The ACCC said the cost of the LRET are expected to fall in the years after 2020, and were happy to leave the scheme to wind up on its 2030 end date. They said that the SRES, however, cost $130 million in 2016-17, and should be wound down and abolished by 2021, almost ten years ahead of schedule, to reduce costs for all consumers – not just those with solar installed.

The report, according to the Australian, found that households with solar panels installed earn $538 per year via feed-in tariffs, which doesn’t count the fact that they pay less for electricity as well:

“Meanwhile, non-solar households and businesses have faced the burden of the cost of premium solar feed-in tariff schemes and the SRES,” the ACCC said.

“While premium solar schemes are closed to new consumers, the costs of these schemes are ­enduring.”

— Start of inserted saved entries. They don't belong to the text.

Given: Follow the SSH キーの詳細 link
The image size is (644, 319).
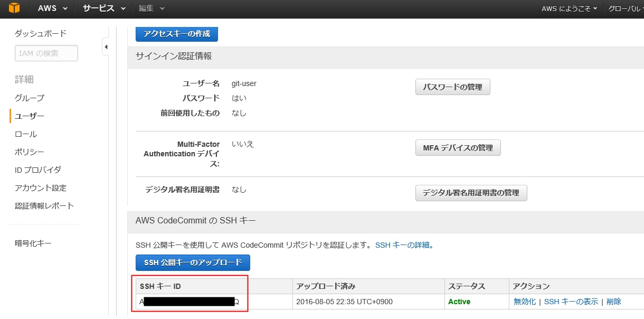Looking at the screenshot, I should pos(404,245).
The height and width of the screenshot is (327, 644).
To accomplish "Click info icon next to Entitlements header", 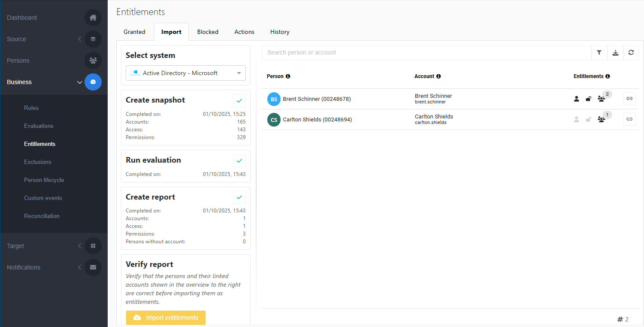I will (x=608, y=76).
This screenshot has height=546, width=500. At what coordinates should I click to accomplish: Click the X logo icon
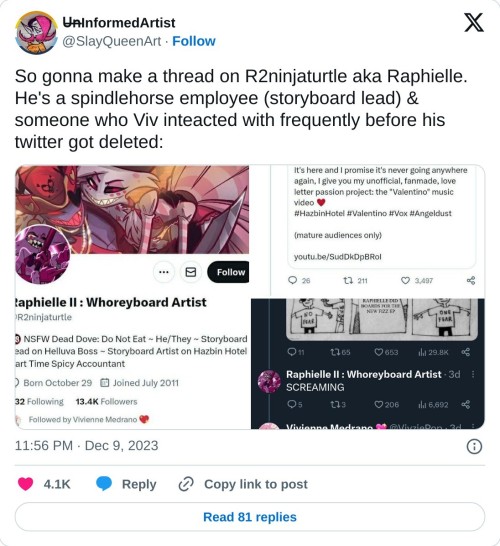pos(474,23)
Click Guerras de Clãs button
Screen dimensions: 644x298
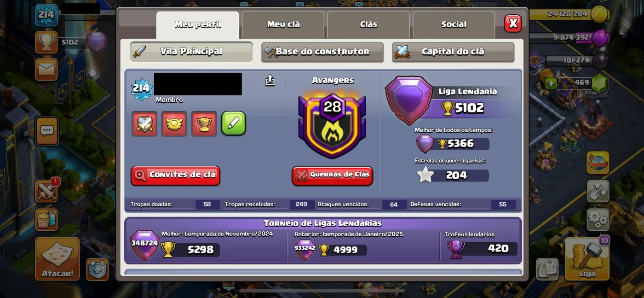333,175
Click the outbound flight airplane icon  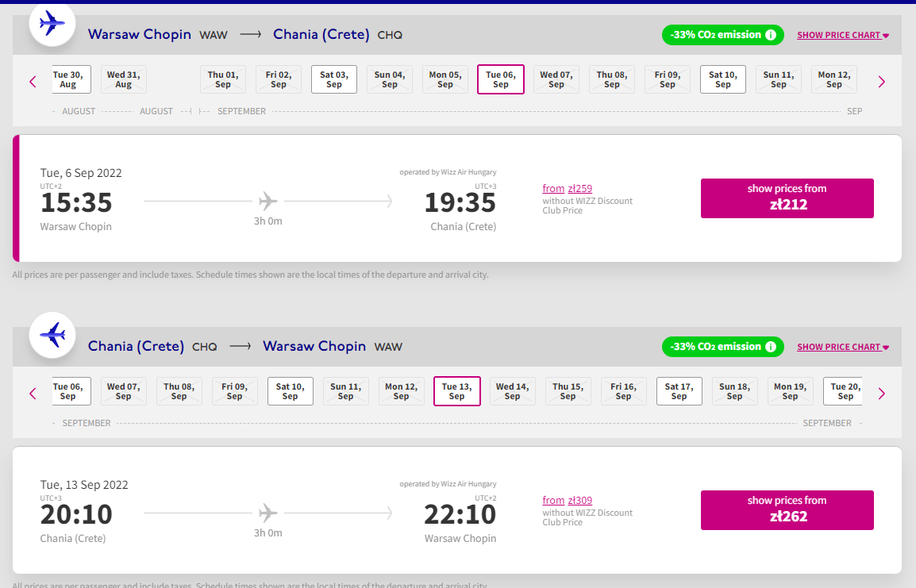click(52, 23)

With the New South Wales solar feed-in tariff to drop by 44% this financial year, the glory days of feed-in tariffs could be behind us. But at what point do we stop to count the social cost (i.e. the environmental displacement)? 

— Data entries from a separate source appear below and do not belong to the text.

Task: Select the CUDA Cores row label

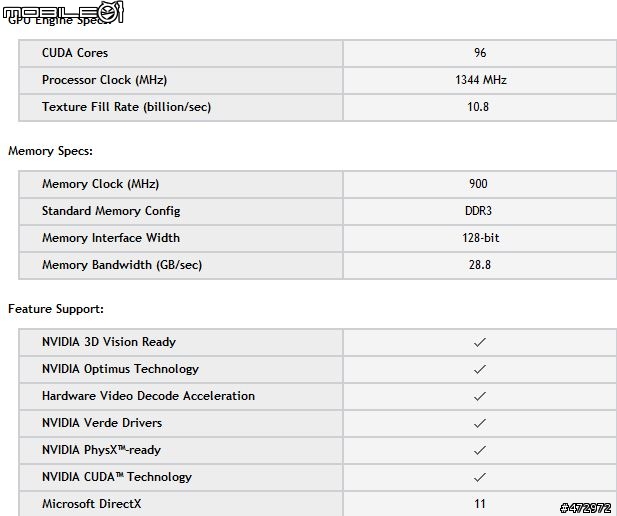Action: coord(75,53)
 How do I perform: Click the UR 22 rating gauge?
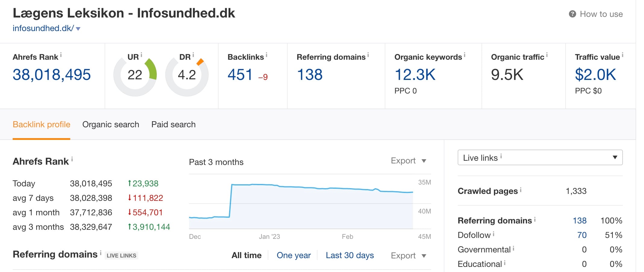pos(135,75)
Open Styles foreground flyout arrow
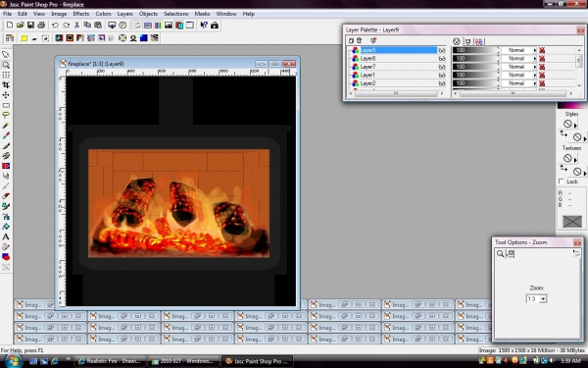Viewport: 588px width, 368px height. coord(575,125)
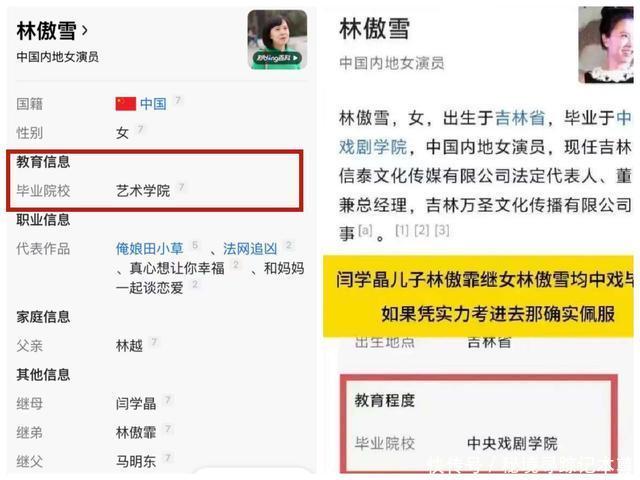Click the 吉林省 link in the bio paragraph

coord(520,118)
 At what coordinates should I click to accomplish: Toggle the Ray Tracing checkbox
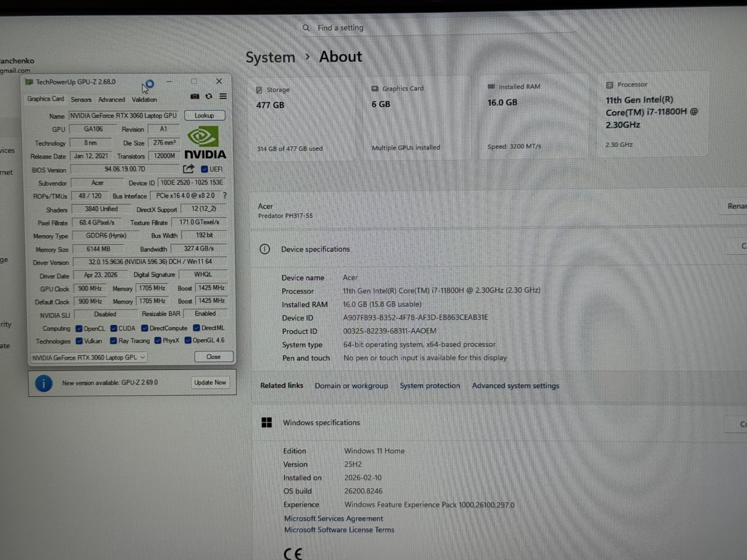click(x=113, y=341)
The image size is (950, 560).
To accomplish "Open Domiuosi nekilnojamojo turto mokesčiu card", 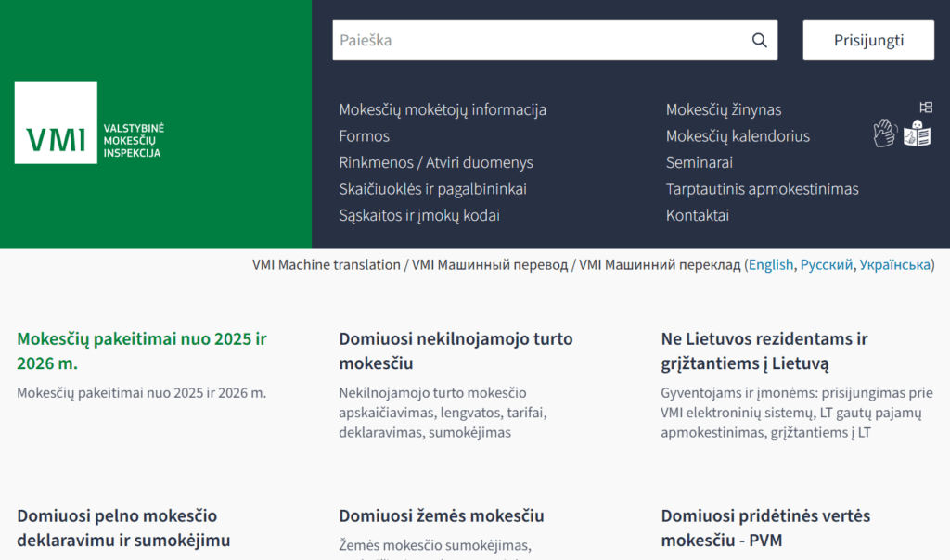I will (x=456, y=350).
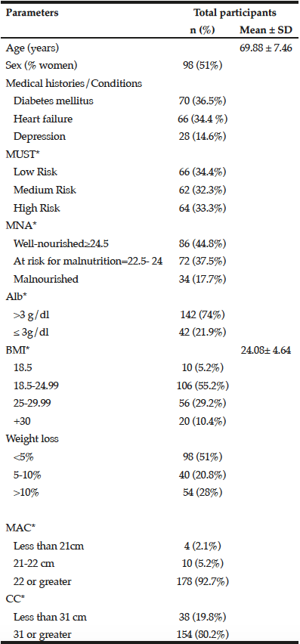Click the Age (years) row label
Viewport: 300px width, 644px height.
pos(32,48)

Rooftop solar subsidies in Australia - Opposition Leader Bill Shorten
Rooftop solar subsidies in Australia – Opposition Leader Bill Shorten (source: Wikipedia)

The 398 page report has ‘produced vital ammunition to reform energy’, has been ‘hijacked by zealots’ and doesn’t justify the building of new coal-fired power stations, depending on who you ask. About an hour ago Bill Shorten admitted he hasn’t read the ACCC report yet so it’ll be interesting to see what his thoughts are. Certainly just early days for this conversation, but it’s good to see Australia talking about our energy future and trying to come up with a plan. Watch this space!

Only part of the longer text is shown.